_Stored data entries_
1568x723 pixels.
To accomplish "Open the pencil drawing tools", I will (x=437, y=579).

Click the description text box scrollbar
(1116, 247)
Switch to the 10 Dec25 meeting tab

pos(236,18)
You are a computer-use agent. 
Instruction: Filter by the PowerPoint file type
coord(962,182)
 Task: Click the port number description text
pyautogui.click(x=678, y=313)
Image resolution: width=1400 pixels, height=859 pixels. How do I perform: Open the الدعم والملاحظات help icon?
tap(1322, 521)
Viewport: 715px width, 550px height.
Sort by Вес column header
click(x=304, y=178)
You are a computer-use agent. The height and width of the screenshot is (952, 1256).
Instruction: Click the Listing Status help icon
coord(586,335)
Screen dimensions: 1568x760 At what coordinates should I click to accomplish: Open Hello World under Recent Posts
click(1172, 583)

_Directive_
Print the lines from the one with "Task: Click the port number description text" through the last line above, including both of those lines, reproducing each one exactly.

_Response_
 Task: Click the port number description text
pyautogui.click(x=678, y=313)
Image resolution: width=1400 pixels, height=859 pixels. How do I perform: Open the الدعم والملاحظات help icon?
tap(1322, 521)
Viewport: 715px width, 550px height.
Sort by Вес column header
click(x=304, y=178)
You are a computer-use agent. The height and width of the screenshot is (952, 1256).
Instruction: Click the Listing Status help icon
coord(586,335)
Screen dimensions: 1568x760 At what coordinates should I click to accomplish: Open Hello World under Recent Posts
click(1172, 583)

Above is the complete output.